Task instructions:
Reproduce the lines of the entries below, starting with the line that contains "Click the Year" and going on through the line that contains "click(889, 645)", with "dialog" updated to "window" and all else left unchanged.

Records from a pointing dataset:
———

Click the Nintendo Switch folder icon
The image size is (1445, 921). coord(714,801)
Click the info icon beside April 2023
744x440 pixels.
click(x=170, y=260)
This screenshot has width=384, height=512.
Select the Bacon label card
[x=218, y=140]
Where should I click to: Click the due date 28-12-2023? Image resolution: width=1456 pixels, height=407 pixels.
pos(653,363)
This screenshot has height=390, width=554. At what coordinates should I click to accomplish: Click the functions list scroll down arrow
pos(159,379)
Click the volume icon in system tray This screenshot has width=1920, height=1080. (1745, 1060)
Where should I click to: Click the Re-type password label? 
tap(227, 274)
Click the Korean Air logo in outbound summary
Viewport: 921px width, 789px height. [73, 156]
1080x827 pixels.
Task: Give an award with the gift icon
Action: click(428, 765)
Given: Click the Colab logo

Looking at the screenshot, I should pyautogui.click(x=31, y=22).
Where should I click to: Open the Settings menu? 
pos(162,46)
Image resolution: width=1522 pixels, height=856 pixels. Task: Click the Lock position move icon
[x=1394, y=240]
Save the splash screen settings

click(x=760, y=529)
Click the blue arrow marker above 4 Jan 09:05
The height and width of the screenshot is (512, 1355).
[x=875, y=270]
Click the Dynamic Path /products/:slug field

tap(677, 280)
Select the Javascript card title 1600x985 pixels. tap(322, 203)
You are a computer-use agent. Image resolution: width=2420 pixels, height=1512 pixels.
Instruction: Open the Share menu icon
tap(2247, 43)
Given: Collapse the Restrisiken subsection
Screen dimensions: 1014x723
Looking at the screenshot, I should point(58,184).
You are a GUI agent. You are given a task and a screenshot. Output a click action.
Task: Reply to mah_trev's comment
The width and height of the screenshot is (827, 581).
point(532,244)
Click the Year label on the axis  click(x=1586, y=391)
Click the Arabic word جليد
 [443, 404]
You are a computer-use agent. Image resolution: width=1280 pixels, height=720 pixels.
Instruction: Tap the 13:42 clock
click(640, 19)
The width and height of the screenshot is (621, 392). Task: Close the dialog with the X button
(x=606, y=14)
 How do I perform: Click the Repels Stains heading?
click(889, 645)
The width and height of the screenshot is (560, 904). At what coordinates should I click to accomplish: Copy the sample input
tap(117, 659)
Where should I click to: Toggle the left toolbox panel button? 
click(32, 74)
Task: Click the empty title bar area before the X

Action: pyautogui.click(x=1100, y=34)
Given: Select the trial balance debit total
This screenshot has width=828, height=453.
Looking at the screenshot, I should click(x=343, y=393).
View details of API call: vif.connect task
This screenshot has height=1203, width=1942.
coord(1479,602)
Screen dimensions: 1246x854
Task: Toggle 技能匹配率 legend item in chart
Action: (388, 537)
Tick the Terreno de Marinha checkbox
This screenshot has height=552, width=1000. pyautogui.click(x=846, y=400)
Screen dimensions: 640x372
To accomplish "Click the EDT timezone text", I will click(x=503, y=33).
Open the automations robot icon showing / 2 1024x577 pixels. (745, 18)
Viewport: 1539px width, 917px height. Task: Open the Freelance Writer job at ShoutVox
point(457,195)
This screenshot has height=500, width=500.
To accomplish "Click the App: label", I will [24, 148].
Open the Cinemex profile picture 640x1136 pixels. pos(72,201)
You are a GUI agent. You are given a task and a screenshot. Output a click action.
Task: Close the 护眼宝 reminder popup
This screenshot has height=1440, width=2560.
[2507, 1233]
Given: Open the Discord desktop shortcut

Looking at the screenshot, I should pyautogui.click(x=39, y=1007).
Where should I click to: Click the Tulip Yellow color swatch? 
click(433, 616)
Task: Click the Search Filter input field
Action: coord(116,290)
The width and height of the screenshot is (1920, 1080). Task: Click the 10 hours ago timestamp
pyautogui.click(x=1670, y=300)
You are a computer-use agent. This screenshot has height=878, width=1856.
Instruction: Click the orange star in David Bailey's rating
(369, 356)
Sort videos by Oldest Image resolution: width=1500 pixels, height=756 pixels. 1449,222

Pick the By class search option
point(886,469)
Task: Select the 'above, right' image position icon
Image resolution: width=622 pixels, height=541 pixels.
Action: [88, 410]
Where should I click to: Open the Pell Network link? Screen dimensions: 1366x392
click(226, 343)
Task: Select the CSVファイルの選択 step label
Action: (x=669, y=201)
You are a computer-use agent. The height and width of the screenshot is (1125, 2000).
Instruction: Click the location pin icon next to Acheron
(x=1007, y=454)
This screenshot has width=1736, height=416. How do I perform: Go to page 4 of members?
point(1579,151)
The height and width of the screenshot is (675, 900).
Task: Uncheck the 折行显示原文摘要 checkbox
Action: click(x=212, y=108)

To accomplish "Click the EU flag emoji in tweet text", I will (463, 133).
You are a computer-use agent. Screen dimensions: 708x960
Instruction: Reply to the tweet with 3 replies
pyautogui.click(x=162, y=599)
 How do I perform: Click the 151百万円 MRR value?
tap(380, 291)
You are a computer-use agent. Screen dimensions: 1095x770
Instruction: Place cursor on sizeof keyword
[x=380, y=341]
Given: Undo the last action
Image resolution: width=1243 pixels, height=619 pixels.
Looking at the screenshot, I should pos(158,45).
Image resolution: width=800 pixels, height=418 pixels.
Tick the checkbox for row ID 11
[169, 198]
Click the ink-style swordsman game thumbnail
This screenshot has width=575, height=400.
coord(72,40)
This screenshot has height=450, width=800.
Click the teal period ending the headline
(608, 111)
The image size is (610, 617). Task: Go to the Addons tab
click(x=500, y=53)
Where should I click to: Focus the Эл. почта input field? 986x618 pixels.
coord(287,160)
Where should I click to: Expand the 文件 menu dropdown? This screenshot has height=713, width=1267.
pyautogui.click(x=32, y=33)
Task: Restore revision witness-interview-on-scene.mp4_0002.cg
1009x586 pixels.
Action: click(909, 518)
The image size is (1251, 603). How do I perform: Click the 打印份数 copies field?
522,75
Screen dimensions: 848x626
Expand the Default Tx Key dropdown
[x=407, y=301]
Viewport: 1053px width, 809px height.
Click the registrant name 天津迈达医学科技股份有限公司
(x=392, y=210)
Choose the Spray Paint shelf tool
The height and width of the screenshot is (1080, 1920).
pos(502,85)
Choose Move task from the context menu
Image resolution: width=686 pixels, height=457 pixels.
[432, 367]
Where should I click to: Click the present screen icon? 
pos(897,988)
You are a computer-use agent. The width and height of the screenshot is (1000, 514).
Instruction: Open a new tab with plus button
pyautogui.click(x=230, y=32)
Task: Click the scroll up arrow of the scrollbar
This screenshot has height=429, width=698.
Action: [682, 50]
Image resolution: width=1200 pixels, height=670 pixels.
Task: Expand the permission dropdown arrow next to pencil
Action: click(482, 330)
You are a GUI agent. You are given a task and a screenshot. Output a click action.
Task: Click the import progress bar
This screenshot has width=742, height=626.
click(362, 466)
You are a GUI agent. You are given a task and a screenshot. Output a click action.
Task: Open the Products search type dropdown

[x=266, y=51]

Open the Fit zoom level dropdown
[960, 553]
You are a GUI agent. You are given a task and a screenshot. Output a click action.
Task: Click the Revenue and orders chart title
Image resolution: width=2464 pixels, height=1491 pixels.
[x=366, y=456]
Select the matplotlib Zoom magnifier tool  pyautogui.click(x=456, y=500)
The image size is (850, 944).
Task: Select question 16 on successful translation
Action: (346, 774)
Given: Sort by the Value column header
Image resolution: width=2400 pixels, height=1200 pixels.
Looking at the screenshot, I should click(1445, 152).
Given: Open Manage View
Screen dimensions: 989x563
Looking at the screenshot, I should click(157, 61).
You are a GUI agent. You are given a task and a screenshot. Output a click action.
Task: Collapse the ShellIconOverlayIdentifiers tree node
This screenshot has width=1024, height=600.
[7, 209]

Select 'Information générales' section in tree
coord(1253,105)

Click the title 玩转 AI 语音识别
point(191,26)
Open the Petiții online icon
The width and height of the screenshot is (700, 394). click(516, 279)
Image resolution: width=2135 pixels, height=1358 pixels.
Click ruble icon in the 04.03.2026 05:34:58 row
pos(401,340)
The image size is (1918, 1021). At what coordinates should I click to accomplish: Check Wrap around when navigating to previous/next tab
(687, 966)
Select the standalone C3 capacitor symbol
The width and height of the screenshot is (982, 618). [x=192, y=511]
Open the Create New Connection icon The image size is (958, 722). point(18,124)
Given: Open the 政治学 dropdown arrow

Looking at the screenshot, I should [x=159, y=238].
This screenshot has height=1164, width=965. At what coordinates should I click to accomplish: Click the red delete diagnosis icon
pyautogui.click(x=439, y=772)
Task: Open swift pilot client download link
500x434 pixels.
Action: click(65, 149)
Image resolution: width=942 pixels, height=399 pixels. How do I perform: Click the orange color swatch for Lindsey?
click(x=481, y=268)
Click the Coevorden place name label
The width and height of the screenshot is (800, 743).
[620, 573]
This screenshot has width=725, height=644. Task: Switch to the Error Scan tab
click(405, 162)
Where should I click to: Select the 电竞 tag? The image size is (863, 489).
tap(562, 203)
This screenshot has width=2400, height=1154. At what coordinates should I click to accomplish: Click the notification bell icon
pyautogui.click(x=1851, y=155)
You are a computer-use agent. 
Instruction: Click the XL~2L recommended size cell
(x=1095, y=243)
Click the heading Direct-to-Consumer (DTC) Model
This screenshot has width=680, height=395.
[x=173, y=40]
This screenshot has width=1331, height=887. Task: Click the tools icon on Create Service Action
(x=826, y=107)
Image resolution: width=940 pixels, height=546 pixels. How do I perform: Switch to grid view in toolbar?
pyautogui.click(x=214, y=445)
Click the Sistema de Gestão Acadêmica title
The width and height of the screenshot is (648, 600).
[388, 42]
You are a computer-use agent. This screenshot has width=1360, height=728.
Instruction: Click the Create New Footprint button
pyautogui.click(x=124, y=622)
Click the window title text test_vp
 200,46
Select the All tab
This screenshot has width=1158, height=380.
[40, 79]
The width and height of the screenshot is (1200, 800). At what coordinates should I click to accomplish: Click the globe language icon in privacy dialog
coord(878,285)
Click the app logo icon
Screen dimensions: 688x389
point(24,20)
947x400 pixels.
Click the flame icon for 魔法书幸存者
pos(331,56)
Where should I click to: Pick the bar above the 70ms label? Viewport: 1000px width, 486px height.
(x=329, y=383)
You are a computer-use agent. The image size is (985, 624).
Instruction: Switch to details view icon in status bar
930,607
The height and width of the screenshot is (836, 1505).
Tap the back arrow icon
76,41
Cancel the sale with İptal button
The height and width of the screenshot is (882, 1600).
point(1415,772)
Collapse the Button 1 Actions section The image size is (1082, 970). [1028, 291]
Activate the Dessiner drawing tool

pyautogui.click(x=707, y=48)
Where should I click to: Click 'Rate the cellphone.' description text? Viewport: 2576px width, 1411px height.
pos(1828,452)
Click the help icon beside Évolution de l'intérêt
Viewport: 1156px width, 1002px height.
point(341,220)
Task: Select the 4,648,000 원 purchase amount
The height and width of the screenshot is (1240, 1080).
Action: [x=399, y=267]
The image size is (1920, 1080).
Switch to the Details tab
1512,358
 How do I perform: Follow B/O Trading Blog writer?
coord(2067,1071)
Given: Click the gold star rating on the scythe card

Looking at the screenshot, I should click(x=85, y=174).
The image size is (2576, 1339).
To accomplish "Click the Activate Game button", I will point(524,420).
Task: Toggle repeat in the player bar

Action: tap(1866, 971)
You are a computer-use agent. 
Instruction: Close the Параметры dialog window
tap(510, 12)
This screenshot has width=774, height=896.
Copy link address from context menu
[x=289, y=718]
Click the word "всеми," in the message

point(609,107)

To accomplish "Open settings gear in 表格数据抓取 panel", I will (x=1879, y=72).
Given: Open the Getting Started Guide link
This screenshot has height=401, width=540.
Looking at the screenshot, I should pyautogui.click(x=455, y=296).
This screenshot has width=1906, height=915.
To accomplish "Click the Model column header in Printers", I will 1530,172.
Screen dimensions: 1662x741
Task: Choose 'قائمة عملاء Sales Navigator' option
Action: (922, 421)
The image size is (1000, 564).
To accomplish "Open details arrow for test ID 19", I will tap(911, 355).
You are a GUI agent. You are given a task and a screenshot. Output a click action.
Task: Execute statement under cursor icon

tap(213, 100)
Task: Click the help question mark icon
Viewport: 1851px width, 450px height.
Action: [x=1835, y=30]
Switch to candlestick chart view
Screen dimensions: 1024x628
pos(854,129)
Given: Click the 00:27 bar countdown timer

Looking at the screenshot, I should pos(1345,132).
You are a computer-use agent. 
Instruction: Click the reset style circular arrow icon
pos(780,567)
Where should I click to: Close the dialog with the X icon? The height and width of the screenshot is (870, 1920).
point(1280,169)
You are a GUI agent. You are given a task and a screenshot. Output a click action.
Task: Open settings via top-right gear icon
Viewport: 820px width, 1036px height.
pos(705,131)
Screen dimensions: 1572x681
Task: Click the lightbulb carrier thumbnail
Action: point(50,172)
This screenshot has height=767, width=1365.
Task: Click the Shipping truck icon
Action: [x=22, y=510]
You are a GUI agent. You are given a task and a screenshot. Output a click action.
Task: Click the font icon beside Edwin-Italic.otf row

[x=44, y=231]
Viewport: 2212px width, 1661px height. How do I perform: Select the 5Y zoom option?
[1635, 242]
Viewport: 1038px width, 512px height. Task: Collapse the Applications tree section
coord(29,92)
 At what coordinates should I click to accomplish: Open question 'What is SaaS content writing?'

———

Finished task:
Click the Year label on the axis  click(x=1586, y=391)
Click the Arabic word جليد
 [443, 404]
You are a computer-use agent. Image resolution: width=1280 pixels, height=720 pixels.
Instruction: Tap the 13:42 clock
click(640, 19)
The width and height of the screenshot is (621, 392). Task: Close the window with the X button
(x=606, y=14)
 How do I perform: Click the Repels Stains heading?
click(889, 645)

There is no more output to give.